But when it became apparent the laws weren’t going to change anytime soon—and as the truck, which One Off had already sunk a chunk of cash into, sat around not making any money—the company decided to retrofit the Consuela to meet current food-truck standards. The grill, the fryer, the three-compartment sink—the One Off crew concealed all of it with stainless steel counters. “Which is hilarious,” Large says, “because [the sink] is meant for cleaning and keeping things clean and putting out a responsible and safe product. Which leads me to believe that the reason the food-truck law is not passing probably has nothing to do with food-safety issues—it’s probably more [because] brick-and-mortar restaurants [are] pushing back a little bit.” 

About a month ago, it looked as if Consuela was finally getting ready to roll—Large says the truck was “to the point where we thought it would pass inspection.” So the Health Department was called, and an inspection was scheduled. 

It didn’t go as Large had hoped. “Immediately [the inspector] came on the truck, saw cutting boards, and was like, ‘You guys fail,’ ” he says. The presence of removable cutting boards in the truck signaled to the health inspector that One Off might intend to prep food on the truck. So she failed them. (Calls to the Health Department on this matter were not immediately returned.)

Large understands the inspector was merely doing her job. “I’m not bagging on the Health Department at all. It’s not really their fault—they’re just enforcing the laws on the books.” But the failed inspection left One Off with few options. “Our recourse at that point would have been to remove all of that equipment and to get reinspected,” Large says.

They decided instead to do the opposite. They removed the stainless-steel countertops, revealing the cooking equipment again. And as of last week, chef Paul Kahan was suggesting in public that the truck would roll, legal or not.

Talk about Consuela going rogue has been understandably vague for fear of creating the impression that One Off is giving the city the finger. “We want to abide.
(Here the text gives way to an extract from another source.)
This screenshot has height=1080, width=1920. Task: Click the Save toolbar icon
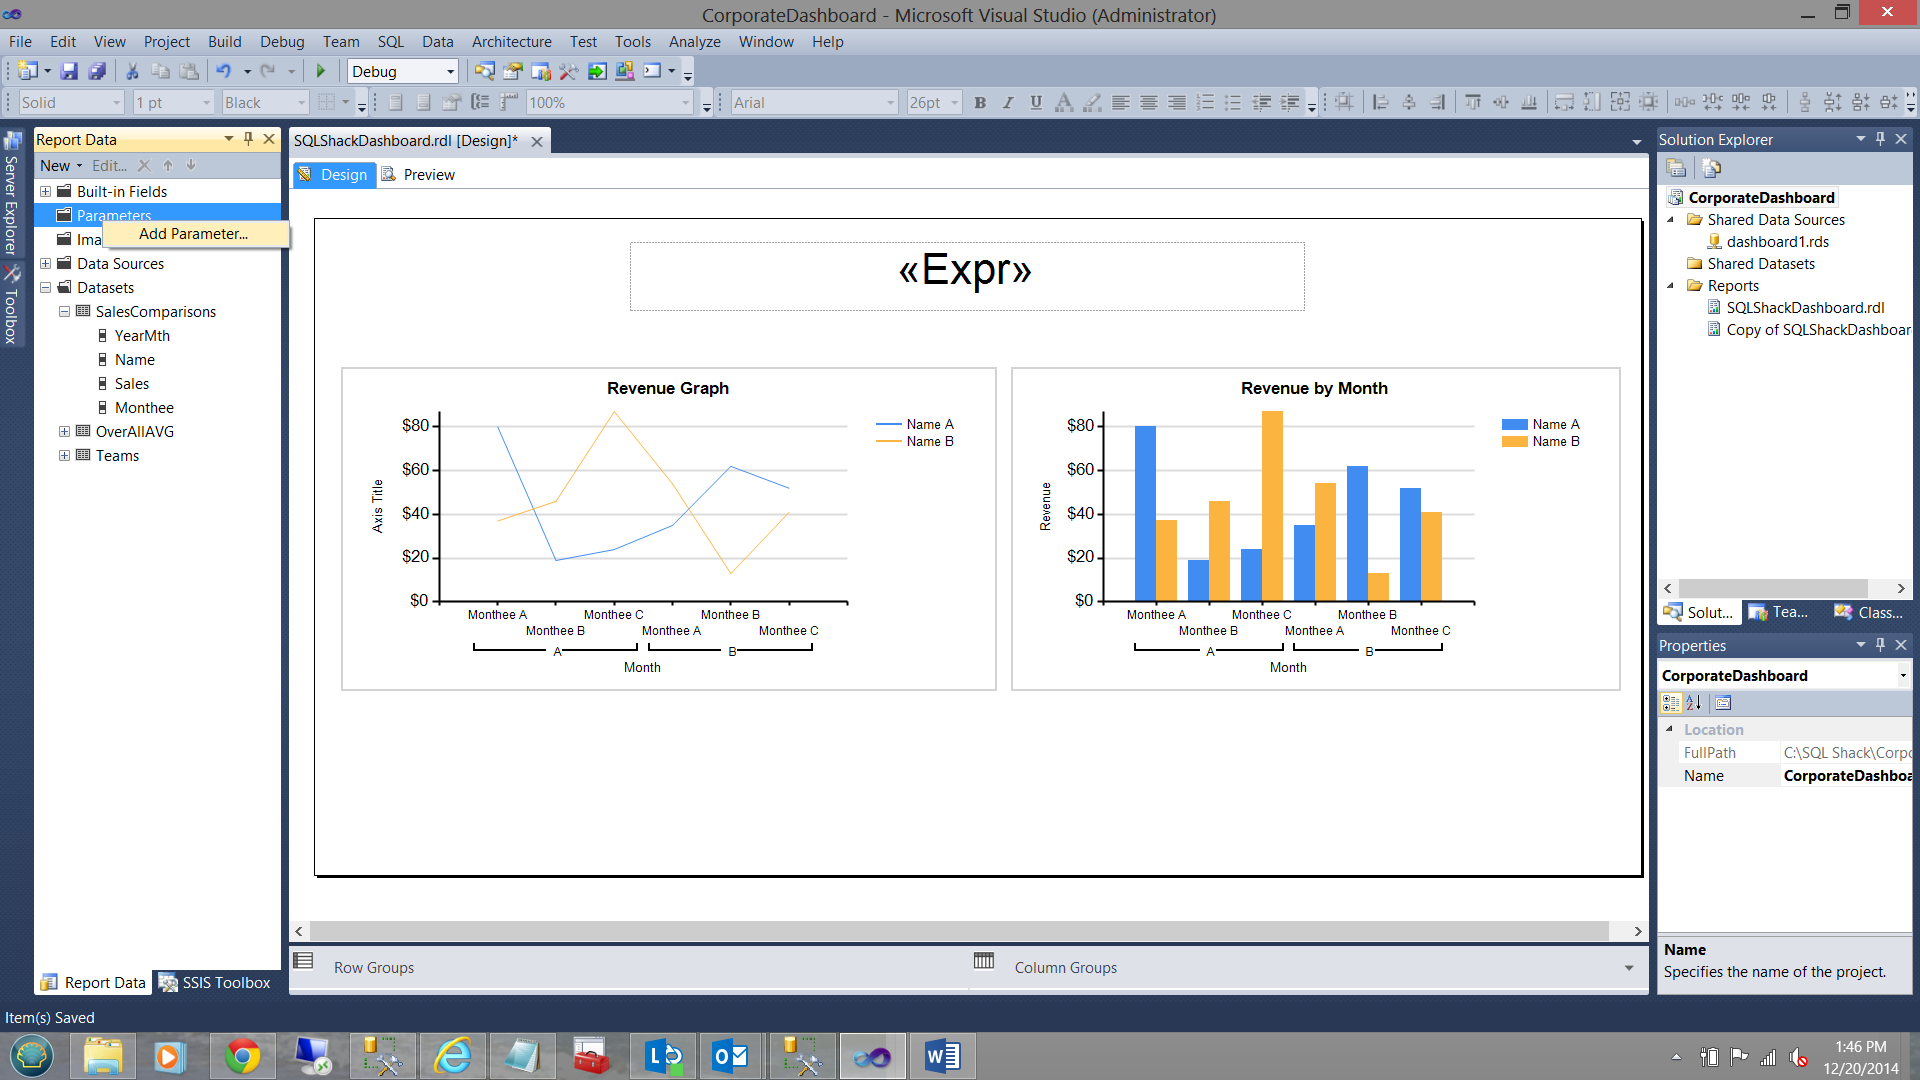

We want to comply. We really want to comply with the city,” says One Off’s Donnie Madia. “But it’s also: We’re businessmen. We want to comply but we have an unbelievable opportunity. We have a really great product. And we want to share that product with people who can’t get to Big Star.

“We’re not here to impede on any brick-and-mortar restaurant,” he adds. “Not our style. Never has been.” He goes on to say that should Consuela go rogue, it would likely park in restaurant-bereft areas. 

Large hints that, at first, Consuela may show up on private property, where the murky truck laws can’t reach her. And at these events, maybe, just maybe, the food (Big Star staples like the pork belly and fish tacos, as well as Consuela originals—tamales, maybe a burger) will be given away for free. But after that, Large says, Consuela will hit the streets. “Maybe make some late-night runs outside of bars or do things of that nature,” he says. 

Will tickets and fines—the city's presumed form of punishment for going rogue—stop One-Off? Not until the fines get truly out of hand, Large says. The point is to be out there and stay out there, “to force the conversation a little bit.”

“There’s going to be people that are going to be pissed off at us for doing it, and there’s going to be people who applaud us for doing it,” Large says. “[But] at the very least, people are now talking.”